━━━ Text under study
French general (1803–1880)

Joseph Vinoy (/fr/; 10 August 1803 - 27 April 1880) was a French soldier, who commanded the French capital's defenses during the siege of Paris in the course of the Franco-Prussian War.

==Biography==
He originally intended to join the Church, but, after some years at a seminary, he decided upon a military career and joined the French army in 1823. As a sergeant in the 14th line infantry, he took part in the Algerian expedition of 1830. He won his commission at the capture of Algiers and during the subsequent campaigns rose to the rank of Colonel. He returned to France in 1850. In the Crimean War, he served under François Certain Canrobert as general of brigade. For his brilliant conduct at the Battle of Malakoff in 1855 he was promoted to General of division. He later led a division of Adolphe Niel's corps in the Battle of Solférino.
━━━━━━
━━━ Given records
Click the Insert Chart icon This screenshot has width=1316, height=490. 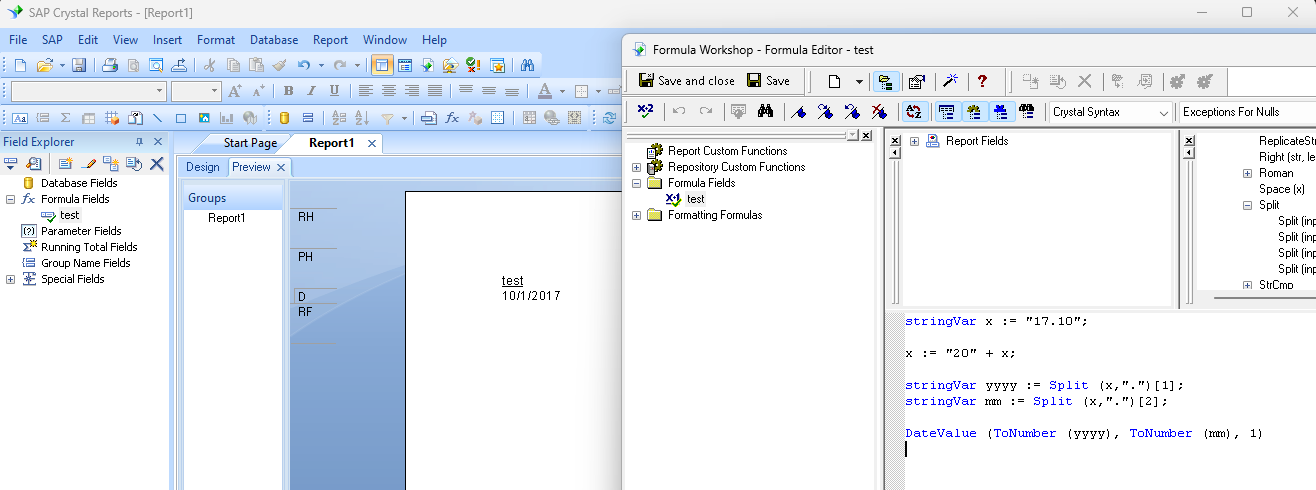(x=226, y=118)
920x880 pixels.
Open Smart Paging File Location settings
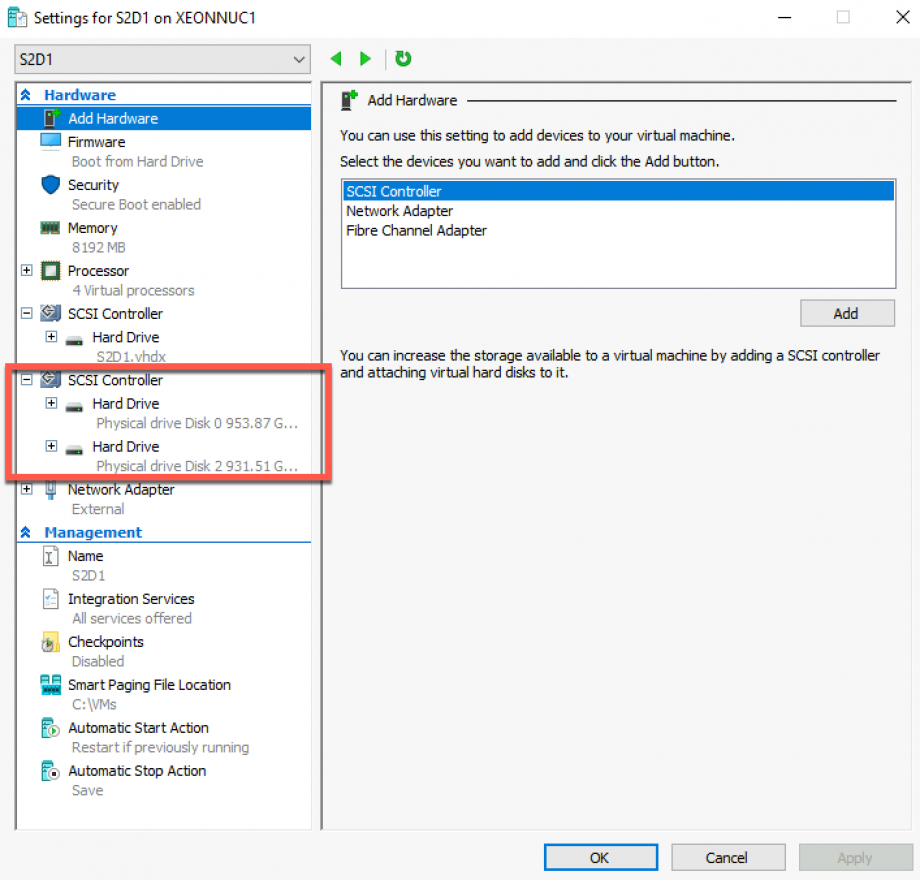pyautogui.click(x=52, y=684)
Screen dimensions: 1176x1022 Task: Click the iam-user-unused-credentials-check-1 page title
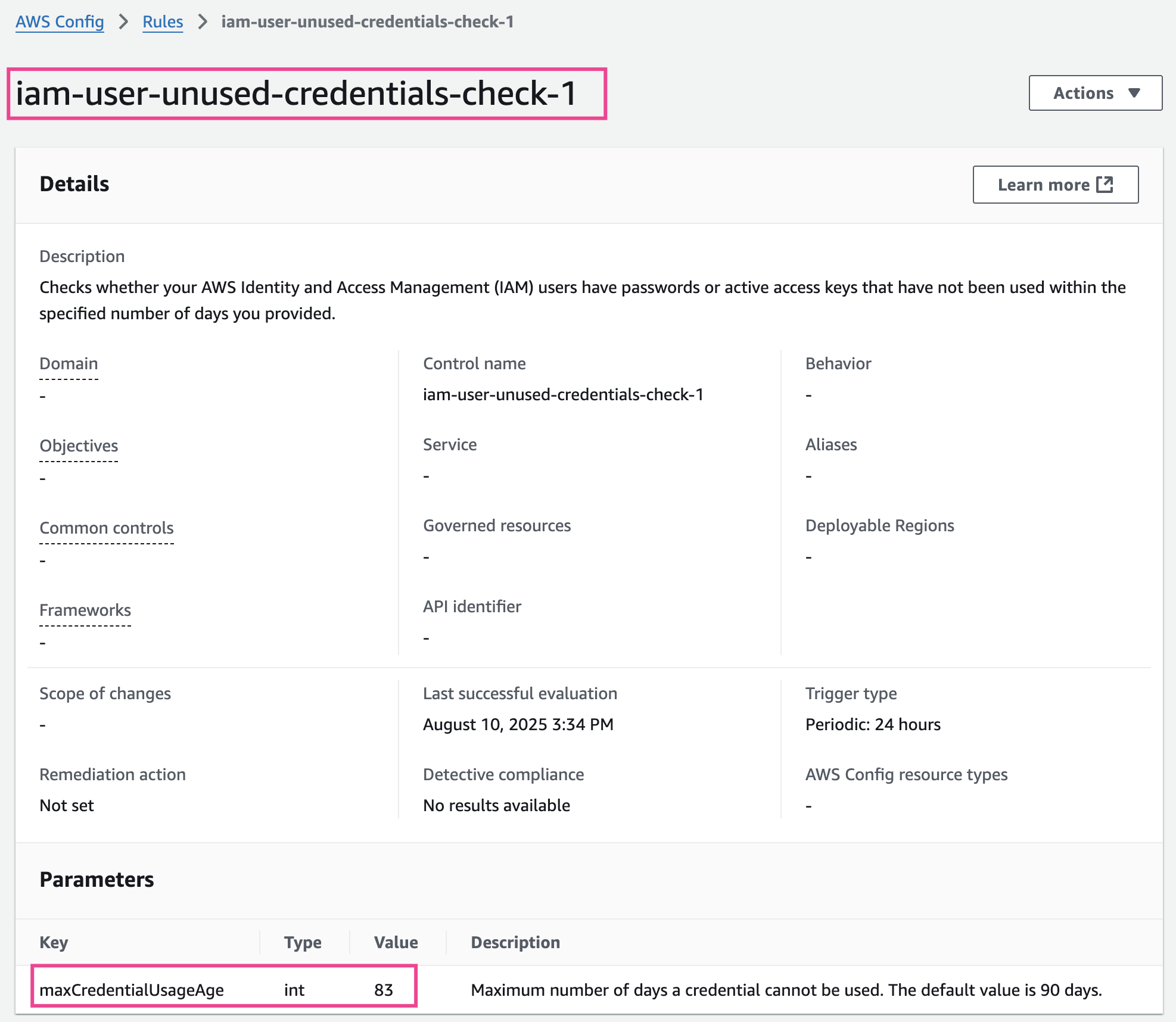click(296, 94)
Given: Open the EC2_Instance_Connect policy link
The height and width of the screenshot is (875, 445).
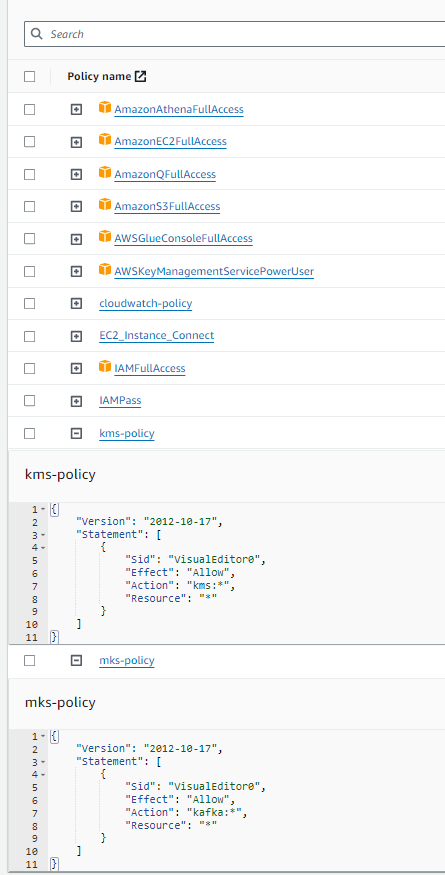Looking at the screenshot, I should 156,335.
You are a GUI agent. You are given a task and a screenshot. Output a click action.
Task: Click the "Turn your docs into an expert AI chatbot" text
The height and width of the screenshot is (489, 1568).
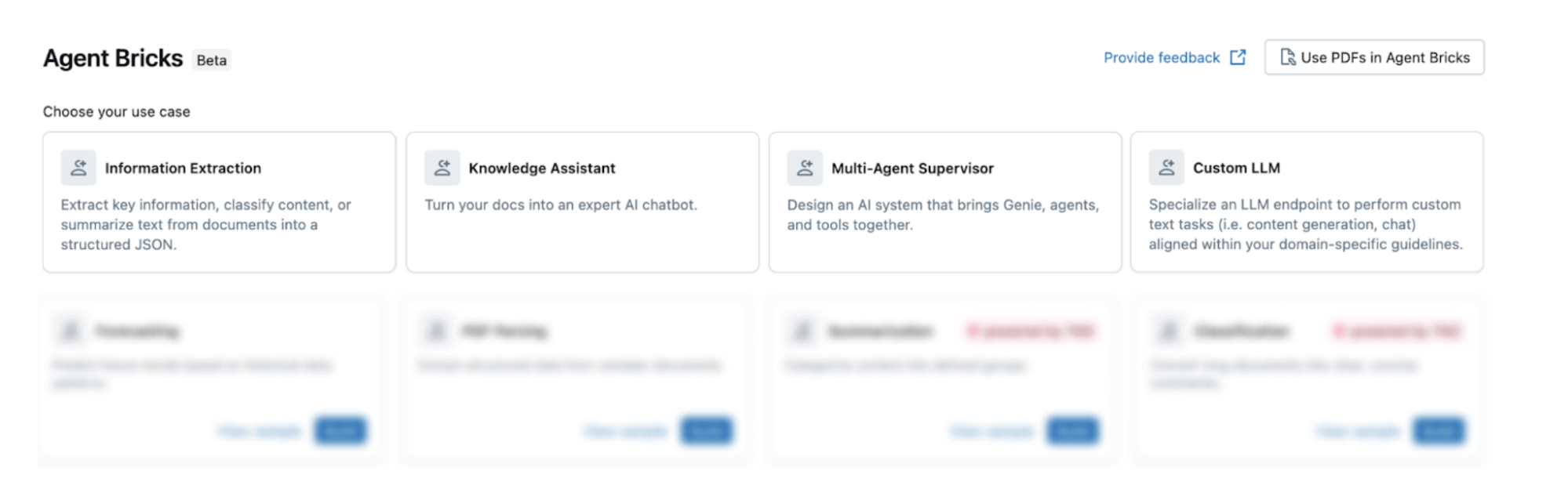click(x=560, y=205)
━━━━━━
*Questions on the material:*
1) According to the Joseph Vinoy biography, what unit was he serving in as a sergeant during the Algerian expedition of 1830?
2) Please carry on the Joseph Vinoy biography, starting after its final sentence.

*Task responses:*
1) The 14th line infantry.

2)
Retired on account of his age in 1865, he was recalled to active service on the outbreak of the Franco-Prussian War in 1870. After the early reverses he was made head of the XIII army corps, which did not arrive at the front in time to be involved in the catastrophe of Sedan. By a skillful retreat he brought his corps intact to Paris on September 7. During the Siege of Paris, Vinoy commanded the III army operating on the south side of the capital and took part in all the actions in that quarter. On Louis Jules Trochu's resignation he was appointed to the supreme command, in which capacity he negotiated France's surrender.

During the Paris Commune, he held important commands in the army of Versailles, occupying the burning Tuileries and the Louvre on May 23, 1871. He was subsequently made a Grand Chancellor of the Legion of Honour.

Vinoy wrote several memoirs of the Franco-Prussian War: Operations de l'armée pendant le siege de Paris (1872); L'Armistice et la commune (1872); and L'Armée française (1873).

The Municipality of Vinoy in Quebec, Canada, was named in his honour (since 1996 part of the Municipality of Chénéville).